Но этот способ мне не нравился. Яд – орудие женщин. Я же хотел сквитаться с Рабирием по-мужски.
Разумеется, я мог подкараулить Рабирия в нужнике, отрубить ему голову и спустить ее прямо в клоаку (в принципе – должна пролезть, а не пролезет, так имеются у Назона теперь инструменты). Или подловить Рабирия в полутемном коридоре, благо по ночам термы Никострата пустовали – они располагались в квартале рабочего люда, который, помывшись ввечеру, спешил домой спать, спозаранку-то снова ишачить. Но так тоже не годилось. Насильственная смерть важного господина, каким, несомненно, являлся Рабирий, не пройдет для банной обслуги бесследно. Я, положим, успею улепетнуть до того, как установят мою ссыльную личность. Но ведь других будут жестоко пытать дознаватели – и придурка Лоха, и конфетку-Флору, да всех! Когда-нибудь выяснится, что они невиновны. Но разве стоит смерть паршивца детских слез? Верьте бывшему триумвиру по уголовным делам – ни хрена не стоит.
Каждый раз, протиснувшись лежмя в ход для теплого воздуха, я прижимался лицом к решетке, что располагалась под самым потолком нужного мне триклиния, слушал разговоры. А вдруг какая-нибудь мелочь, какая-нибудь деталь…
– Как твои успехи с Фабией? – невинным голоском поинтересовалась Вибия.
– Мы тоже хотим знать! Все-таки, спор есть спор! – в один голос поддержали ведьму Тигр, Туллий, Аттилий и прочие. «У нас друг от друга секретов нет!» – любили повторять здесь.
Пряча лицо, Лика встала со своего места и отправилась в нужник. Там на стене в женской комнате облупившийся рельеф – Амур правит дельфинами в овале из миртовых листьев. Он остался со времен, когда бани Никострата считались более-менее приличными. Я уже знаю, что дальше будет. Лика встанет прямо под дельфинами, упрется белым лбом в рыжую стену и заплачет. Сотрясаясь в беззвучном вое, станет колотить о стену кулачком – правый кулачок в аккурат в печенки Амуру. А вода в желобке на полу чистая-чистая по ночам, почти как вода горного ручья. И старая губка для подтирания срамных мест сереет на краю желоба как жертвенный камень. Лика будет плакать, пока не устанет. Потом умоется, подождет у зеркала, пока нос из красного снова станет бледным, вернется в триклиний. Я все это уже видел раньше. Эту обычную драму я назвал бы длинно: «Нужно терпимо относиться к мужским изменам. Нам, современным женщинам, так сказали».

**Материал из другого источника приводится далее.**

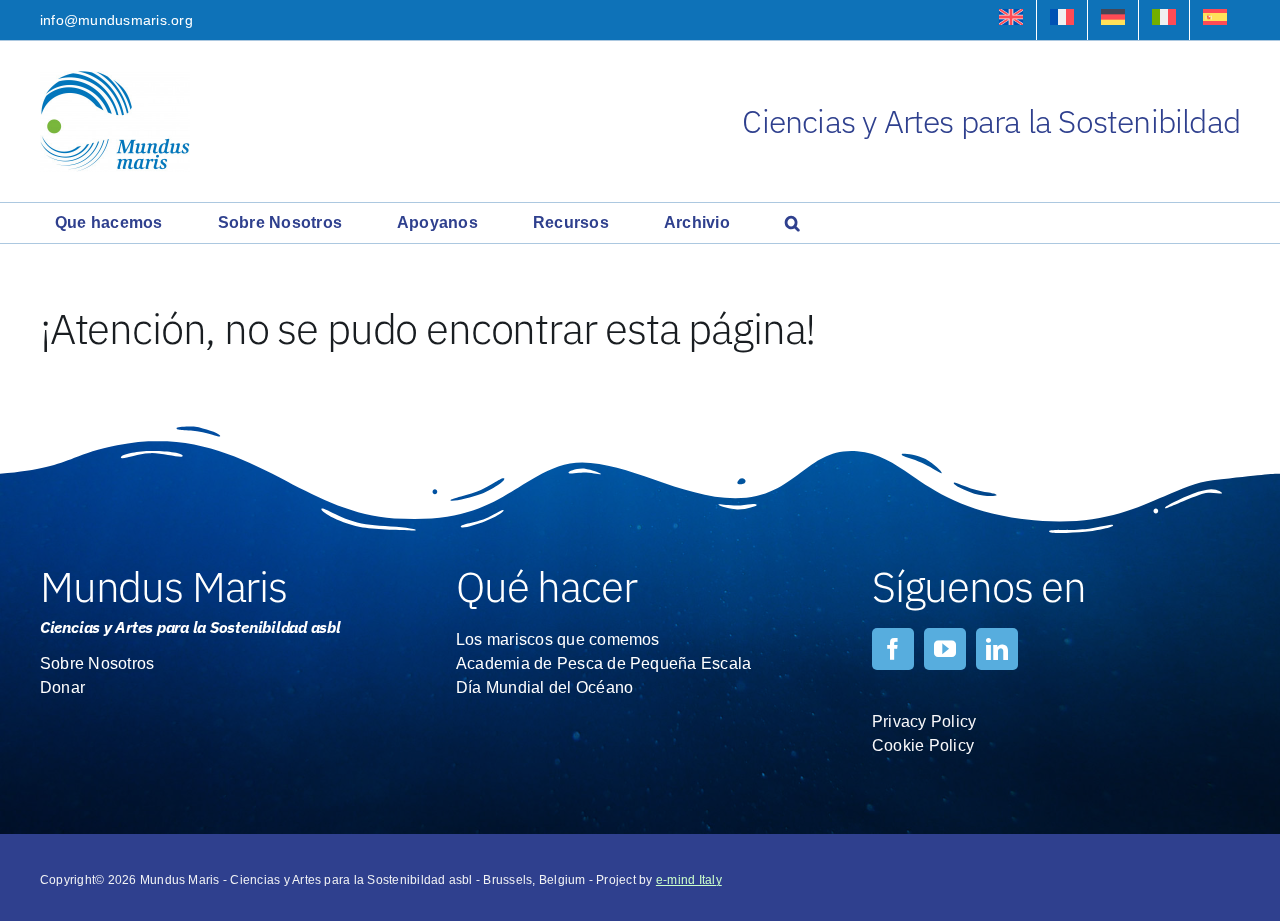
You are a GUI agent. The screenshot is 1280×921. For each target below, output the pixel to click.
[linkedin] (997, 649)
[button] (792, 223)
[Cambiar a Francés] (1062, 20)
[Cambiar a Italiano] (1164, 20)
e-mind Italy (689, 880)
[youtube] (945, 649)
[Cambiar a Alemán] (1113, 20)
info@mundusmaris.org (116, 20)
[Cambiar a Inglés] (1011, 20)
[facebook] (893, 649)
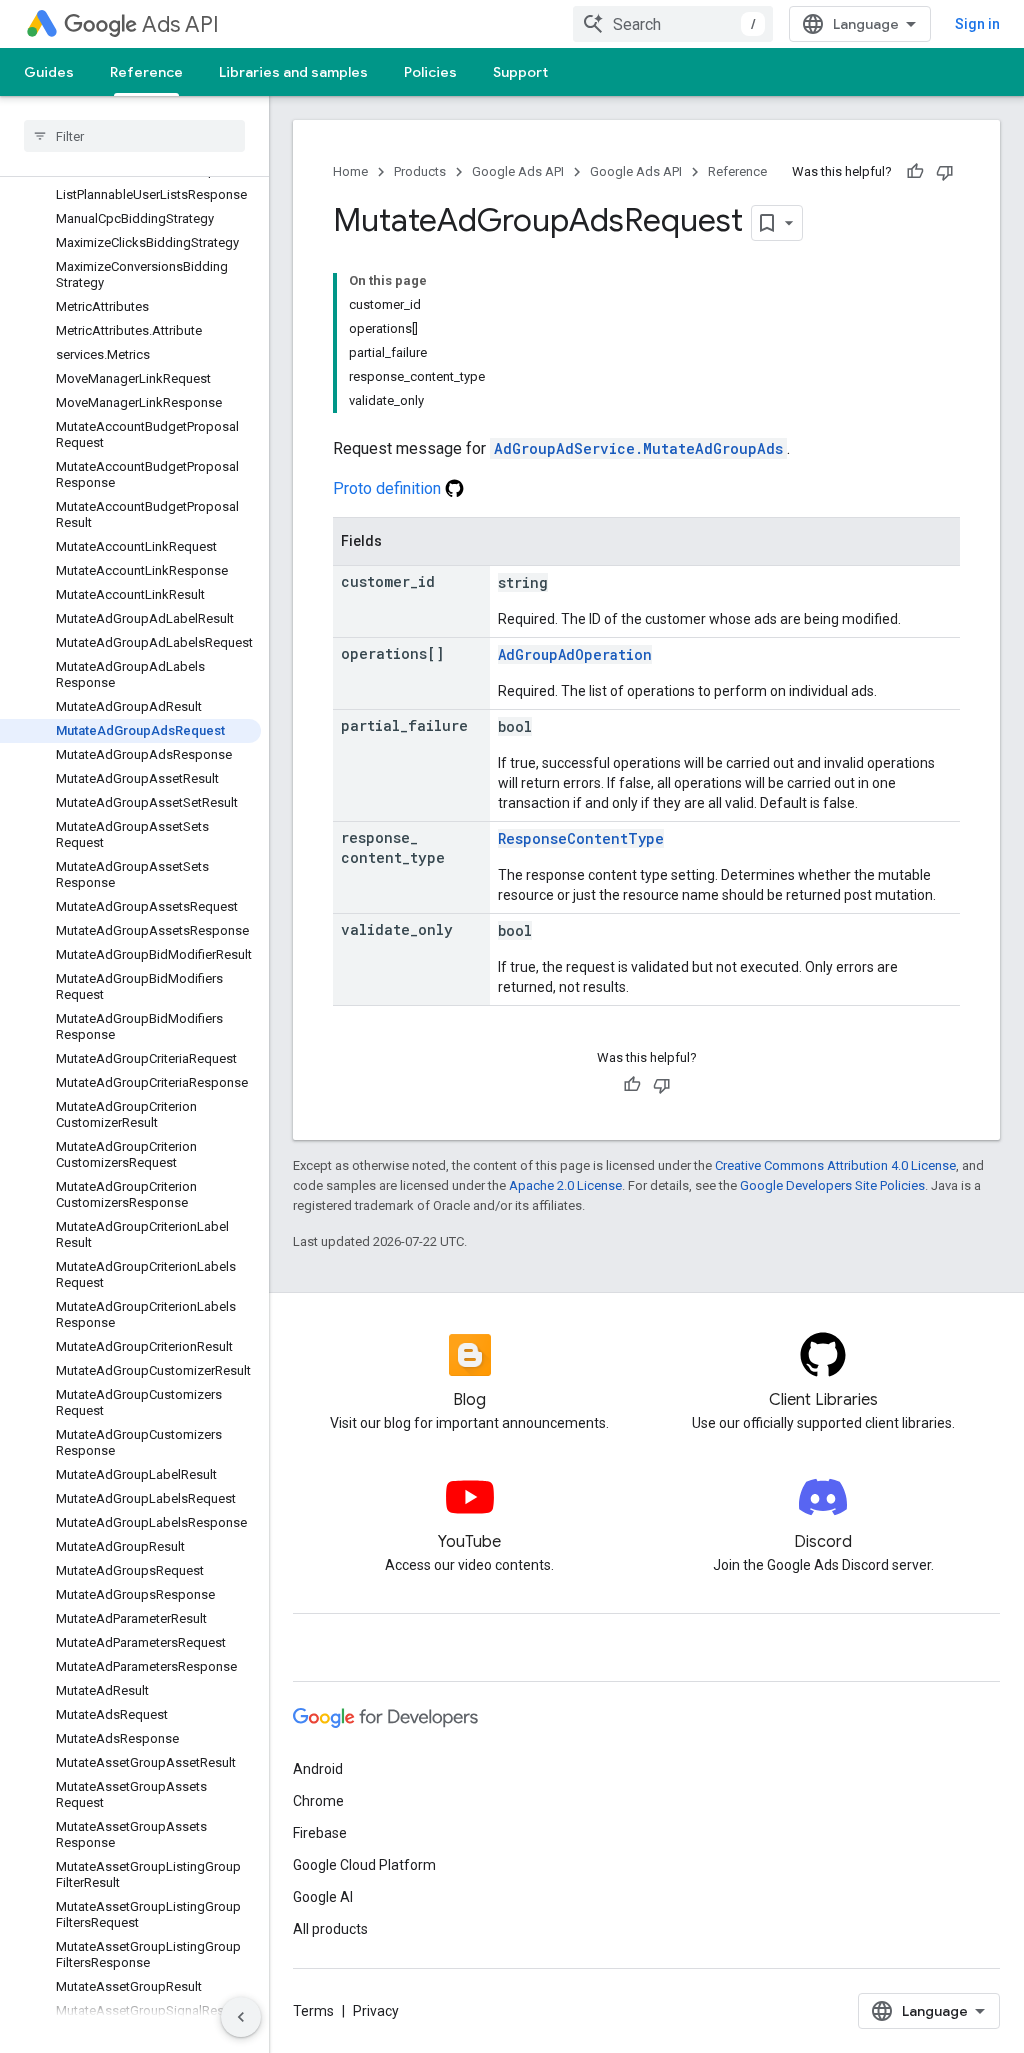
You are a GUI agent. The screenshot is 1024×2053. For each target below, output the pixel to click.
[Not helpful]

– Как с Фабией? Да никак. Упрямая. Все руки не доходят
У меня отлегло от сердца, я бесшумно отер пот со лба.
– Сейчас вот разгребусь с делами – и начну по новой, – продолжал Рабирий. – Не переживайте, я своего добьюсь. Всегда добивался. В конце концов, я вооружен «Наукой», написанной ее изобретательным супругом! Работала «Наука» эта тысячу раз, сработает и в тысяча первый! Не поперек же у нее, правильно?
Вся компания гаденько захихикала.
«Поперек! Уа-ха-ха!» – это дурачина Тигр.
«А Фабия-то твоя – не столь уж и юна! И как только ты не брезгуешь?!» – это ревнивая Вибия.
«Д-даст, к-к-конечно! Я на ее месте т-точно д-д-дал бы!» – это Туллий.
«Тело к телу – любезное дело!» – это Аттилий.
Я же, прислушиваясь к их беснованию, жалел лишь об одном: что это я написал «Науку любви». Что она была написана мною.
Впервые в жизни подумал я о том, что Цезарь наш, которому я в первую, особенно лютую, полуголодную зиму в Томах желал скорейшей смерти, в своем решении наказать меня ссылкой – совокупно за «Науку» и за посещение запретного флигеля с золотыми звездами – был по-своему прав.
6 . О, Цезарь! Если спросят меня после смерти что хорошего мы, римляне, принесли миру, я отвечу: тебя и бани.
С тобой, о божественный Цезарь, все ясно. Ты лучше всех – как на тебя ни клепай. Это ты, светлый и осанистый, избавил нас от гражданских войн и доходчиво объяснил нам, правнукам Энея, что в освободившееся от усобиц время нужно вкусно есть, сладко спать, устраивать праздники и влюбляться.
Тебя, мой Цезарь, так и не смог Назон возненавидеть. Как можно ненавидеть Юпитера за то, что он испепелил твое зернохранилище? Правильно, никак.
Да, бывало подшучивал я над Вергилием, что голос сорвал, тебя воспевая. Обзывал его подхалимом, а тебя, приручившего самого Вергилия (в узком, конечно, кругу), уподоблял я нуворишу, половину состояния завещавшему плакальщицам, чтоб те еще год после его похорон выли волчицами на пепелище! И Горация не уставал я хвалить за отказ в секретарях у тебя ходить. «Человечище!» – восклицал я, зная, впрочем, что Гораций человечище не потому, что отказал тебе, Цезарь, а потому, что на белом лебеде своем чудесном в такие он летал дали, в какие нас, юбочников и нытиков, не допускают. В сущности, всегда знал я, что высокие души – Вергилий и Гораций – не оттого Цезаря славят, что куплены, и не оттого даже, что любят его, но оттого, что знают: он – благо.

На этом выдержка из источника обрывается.